Calypso1977's picture

i wonder if the last minute requests and lack of planning all stem from the generation of kids whose parents had to "find them things to do" and scheduled all of their activities.

as a kid i had to plan my free time because my parents sure didnt do it for me. i was also expected to do my own homework. they never sat with me while i did it. we also couldnt make "instant plans" via texting, etc. if i wanted to do a sleep over i talked to my friend a few days ahead and she asked her parents and we worked it out.

CantKeepDoingThis's picture

Oh, I don't deny it! Mom didn't want to hear from me without all the details, and I had better come to her with the plan at least a couple of days in advance, or I knew the answer would be NO and be final! Going to a friend's house for a sleep over? Oh, I better come to mom with the itinerary of the entire night or weekend, AND the phone number my friend's mom could be reached at to verify it all! Homework? I was in advanced classes, so my mom couldn't even touch my homework (I took after my dad more, but lived with mom, who would admit she wasn't ever very good in school).
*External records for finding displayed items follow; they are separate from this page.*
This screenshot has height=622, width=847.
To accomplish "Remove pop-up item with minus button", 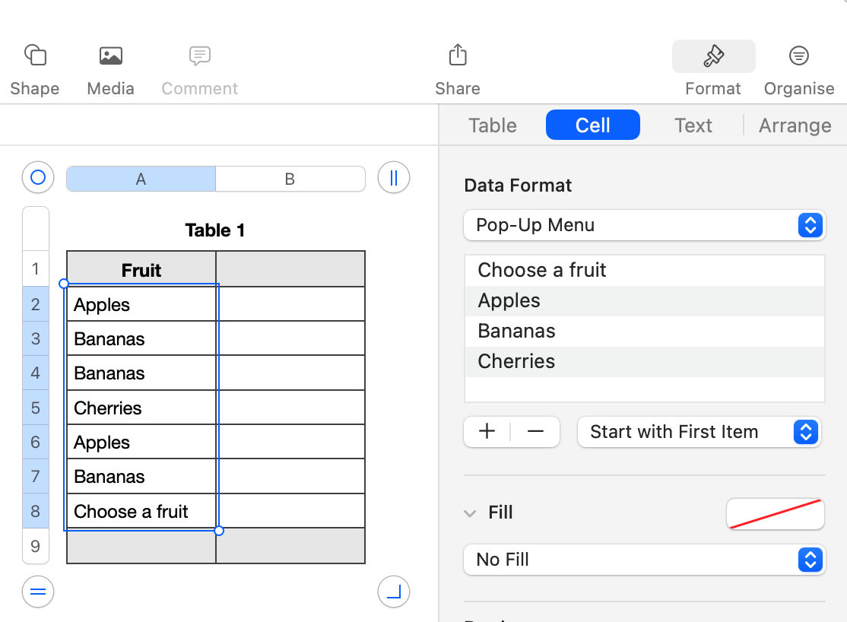I will [x=535, y=432].
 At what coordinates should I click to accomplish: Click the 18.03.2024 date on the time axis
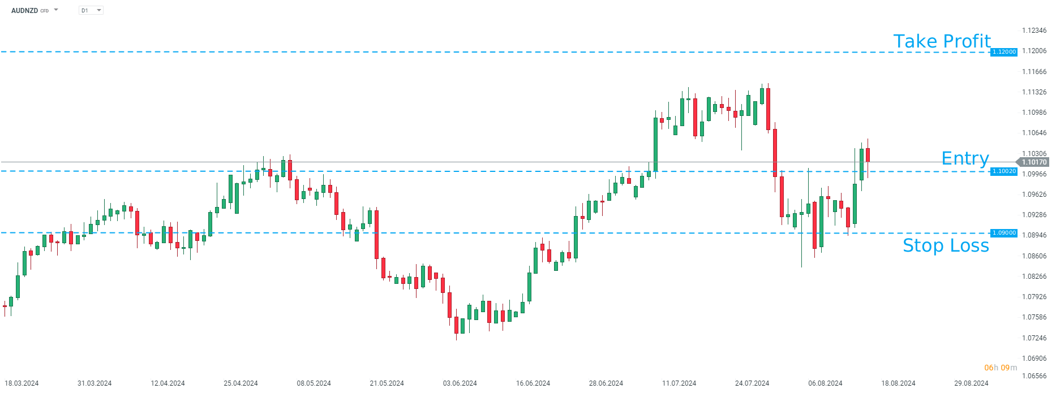(x=22, y=383)
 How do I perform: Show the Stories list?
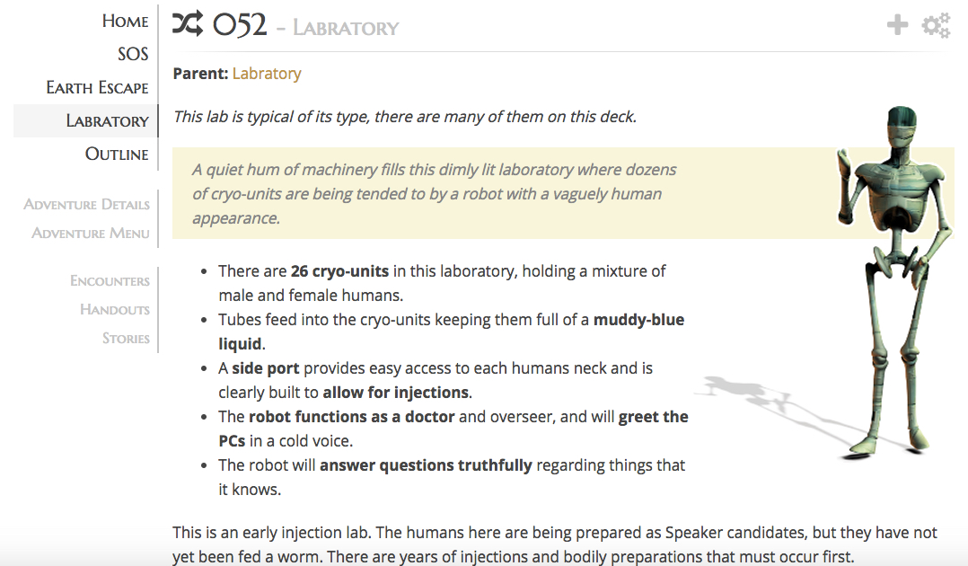[x=126, y=338]
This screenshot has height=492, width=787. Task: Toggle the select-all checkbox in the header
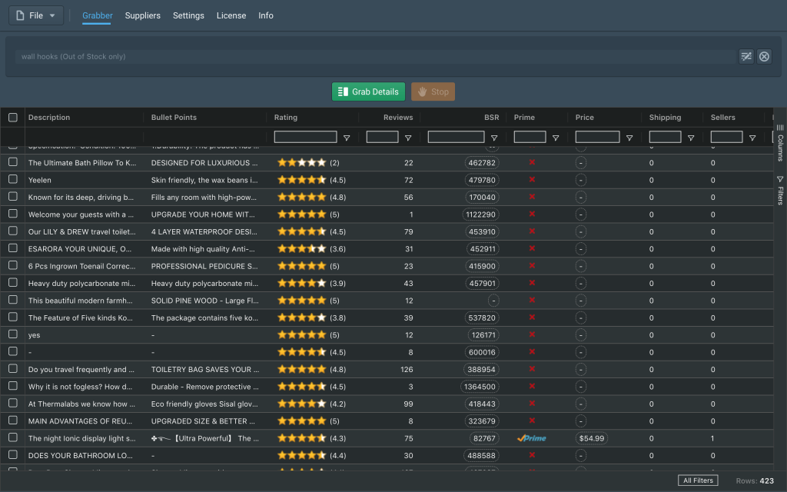tap(13, 118)
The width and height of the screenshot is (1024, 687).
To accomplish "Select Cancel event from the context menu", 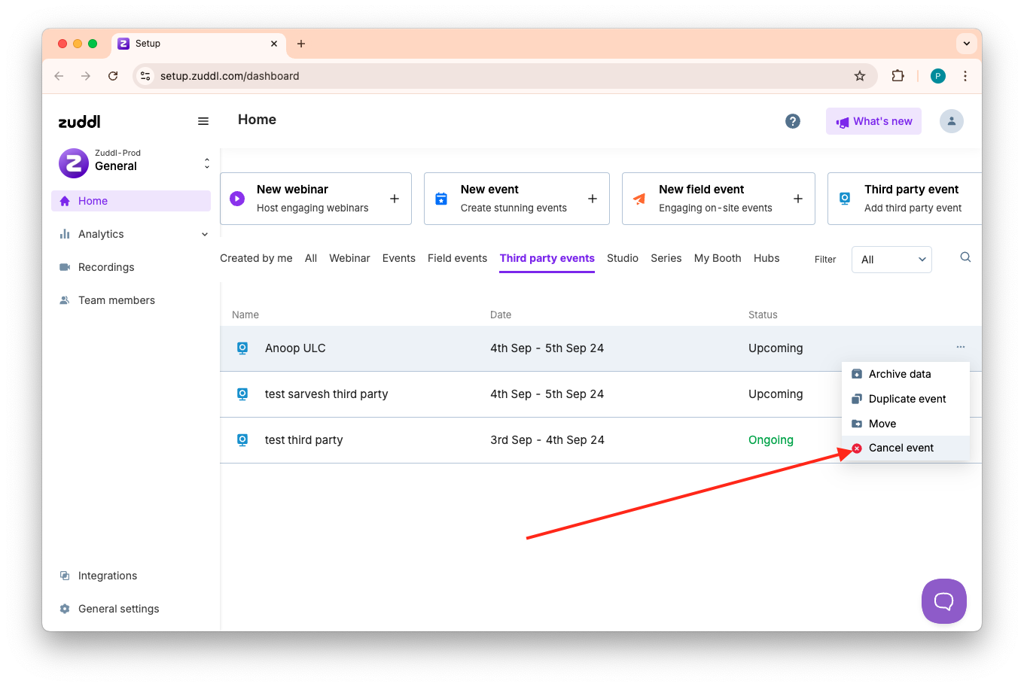I will pyautogui.click(x=901, y=448).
We also didn't live in a time of "play dates" and that kind of crap. We lived in a time of "Go outside, and I better not see you back at this door unless I call you, or you have to go to the bathroom!" LOL So, we played in our yard and waited for some kid to come by, or we went out wandering within our allowed boundaries and found kids ourselves...because about everyone was booted outside! We made our own play dates!

Calypso1977's picture

exactly. Free play and unscheduled time is how kids learn early on things like time management, conflict resolution and the like.

now all these "experts" are coming out and saying kids need free play and creative time. Duh! Same "experts" who tell us that kids are fat today because they need more exercise, better food, and less digital time. Gee, ya think?